Two-Photon Polymerisation 3D Printing of Microneedle Array Templates with Versatile Designs: Application in the Development of Polymeric Drug Delivery Systems

Abstract

Purpose: To apply a simple and flexible manufacturing technique, two-photon polymerisation (2PP), to the fabrication of microneedle (MN) array templates with high precision and low cost in a short time.

Methods: Seven different MN array templates were produced by 2PP 3D printing, varying needle height (900-1300 μm), shape (conical, pyramidal, cross-shaped and with pedestal), base width (300-500 μm) and interspacing (100-500 μm). Silicone MN array moulds were fabricated from these templates and used to produce dissolving and hydrogel-forming MN arrays. These polymeric MN arrays were evaluated for their insertion in skin models and their ability to deliver model drugs (cabotegravir sodium and ibuprofen sodium) to viable layers of the skin (ex vivo and in vitro) for subsequent controlled release and/or absorption.

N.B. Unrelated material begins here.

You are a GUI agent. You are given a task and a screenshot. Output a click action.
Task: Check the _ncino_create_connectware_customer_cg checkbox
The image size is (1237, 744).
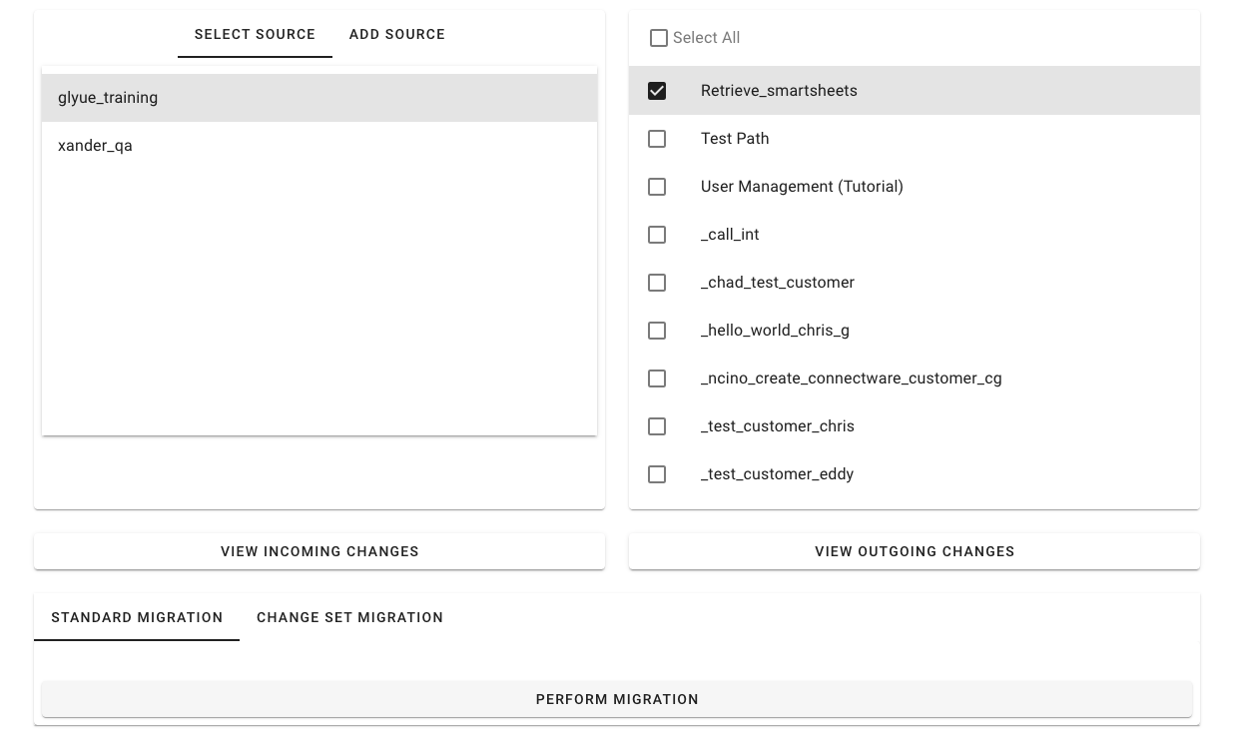pos(657,378)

Results: The various templates obtained with 2PP 3D printing allowed the reproducible fabrication of multiple MN array moulds. The polymeric MN arrays produced were efficiently inserted into two different skin models, with sharp conical and pyramidal needles showing the highest insertion depth values (64-90% of needle height). These results correlated generally with ex vivo and in vitro drug delivery results, where the same designs showed higher drug delivery rates after 24 h of application.

Conclusion: This work highlights the benefits of using 2PP 3D printing to prototype variable MN array designs in a simple and reproducible manner, for their application in drug delivery.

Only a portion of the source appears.